I’m a hoarder, just like she was, buying bottle after bottle of soy sauce, vinegar, sake—if you see my pantry, you’ll see my inherited anxiety at work. She was all about putting your head down and working for the corporate master for umpteen zillion years, accepting whatever indignities along with your reliable paycheck, until you got your golden watch and could finally have a life for a few years before you died. I tried to follow this path, I really did. But I bailed out of that treadmill early, and over the years I’ve had to bear her scorn and dire warnings about the folly of my life choices, even when my choices led to some good results.
I still live with that failure to follow my mother’s counsel, and while I tried to raise my children differently, to go ahead and follow their consciences and their hearts, I am forced to admit that I don’t want any of them to hold up a sign or get arrested.

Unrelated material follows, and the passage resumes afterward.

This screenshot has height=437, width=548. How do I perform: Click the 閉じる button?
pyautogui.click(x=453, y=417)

I want them to get their diplomas. I want them to have steady paychecks. I want them to get into grad school or whatever they apply for. No matter what I said to them, my core messaging is still based on grabbing safety whenever you can, not trusting the world, and suppressing your true self.

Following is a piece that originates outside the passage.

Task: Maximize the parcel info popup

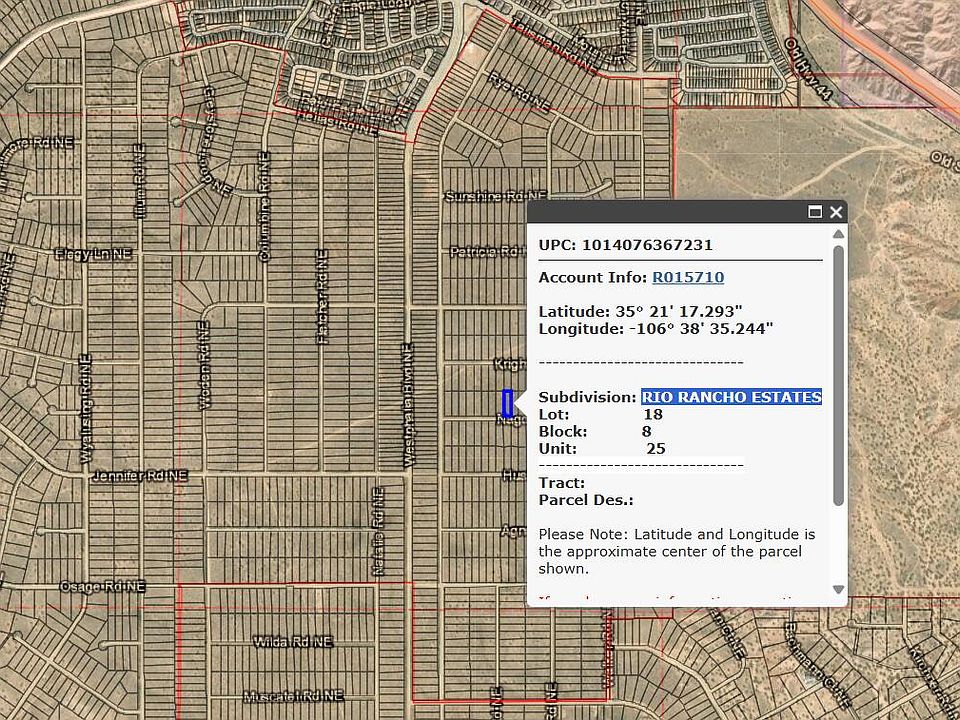Action: [x=814, y=212]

Part of what artists do is to respond to the world. Sometimes they're moved by beauty. Sometimes they're horrified by ugliness. What I write about in my novels is women living in difficult circumstances who eventually find the strength to stand on their own two feet. I’m sure I’m channeling something from my own story into all of my fiction—that’s just the way it works—but this week I’ve wondered if I’m even qualified to be a protagonist in any of my books. I think that’s the question I’ve been asking in every book, but this week I am in doubt about my worthiness to tell these stories, and this makes me sad.

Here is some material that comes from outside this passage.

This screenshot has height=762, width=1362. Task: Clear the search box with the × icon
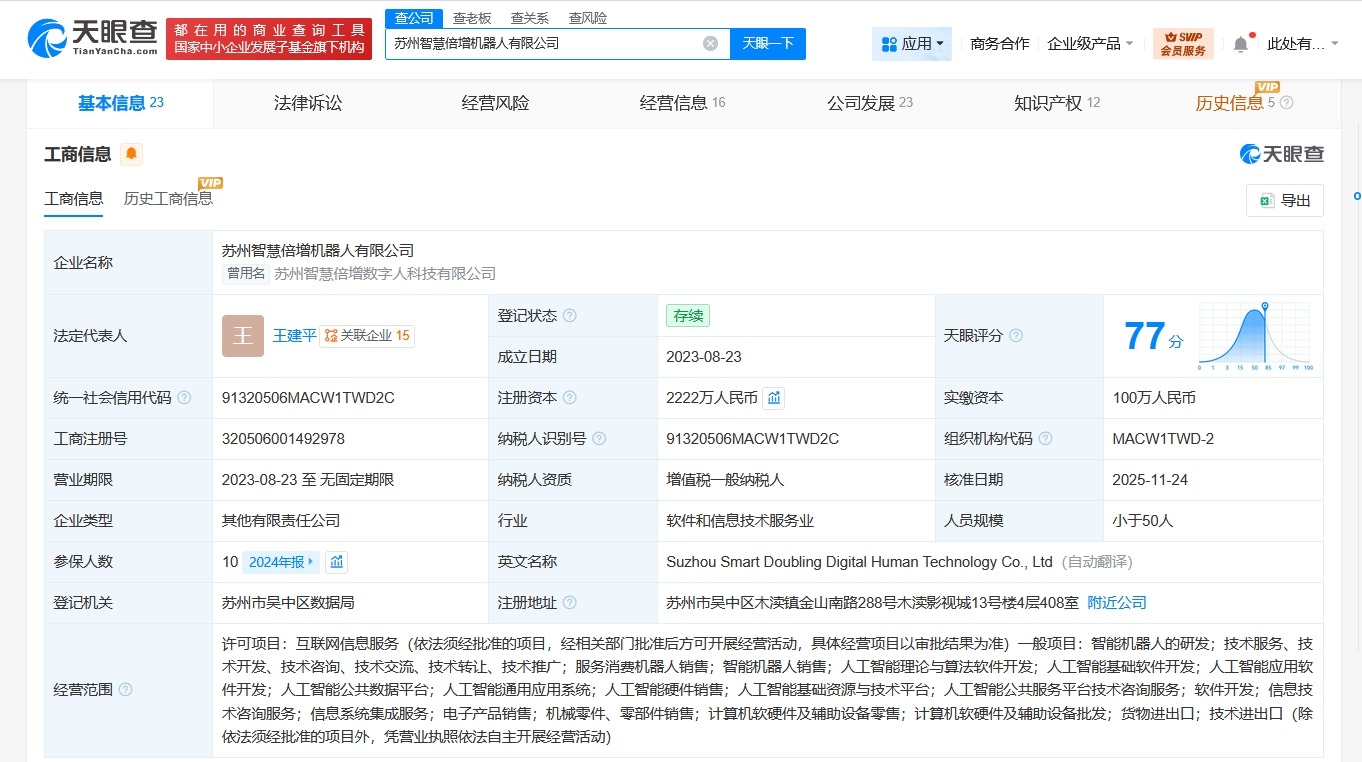click(x=710, y=43)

If you’ve been raised to fear the utter collapse of the world, if you fundamentally believe that you have no agency, that bad things will happen and you can’t do anything about it because people like you do not run the world—can you survive without compromising your principles? And if you’re not the one who suffered, but your parents—can you get rid of this burden without losing yourself?
The difficult answer to this is that I believe my mother did morally suspect things in order to survive, and she had to develop an attitude of indifference. I think I’ve been fighting against that path my entire life, and yet when it comes to my kids, their survival is the only thing I care about, morality be damned. I’m not far off from my mother’s thinking, no matter how far I think I’ve come from her postwar trauma.
All I can do is write, and keep writing. At the very least, I am willing to acknowledge the vast gray area that lies between good and evil. I have to believe that this is the contribution that art makes, the exposing to daylight of the hidden side of human experience. As I sit here watching the early spring rain, I think about turning over the random fallen branches in the yard, the remnants of the last ice storm (in April!), and finding worms and bugs and rot underneath. It may be ugly, but it’s real, and in many ways it’s good for the earth as well as a necessary part of the cycle. Perhaps there is no way to experience the good without the knowledge of the bad.
I appreciate reading this Maya. It was an honest account of your thoughts and feelings, particularly since your child is right in the middle of the fray. What you couldn't say to your child, you shared with us here and I'm sure more than a few of us could absolutely relate.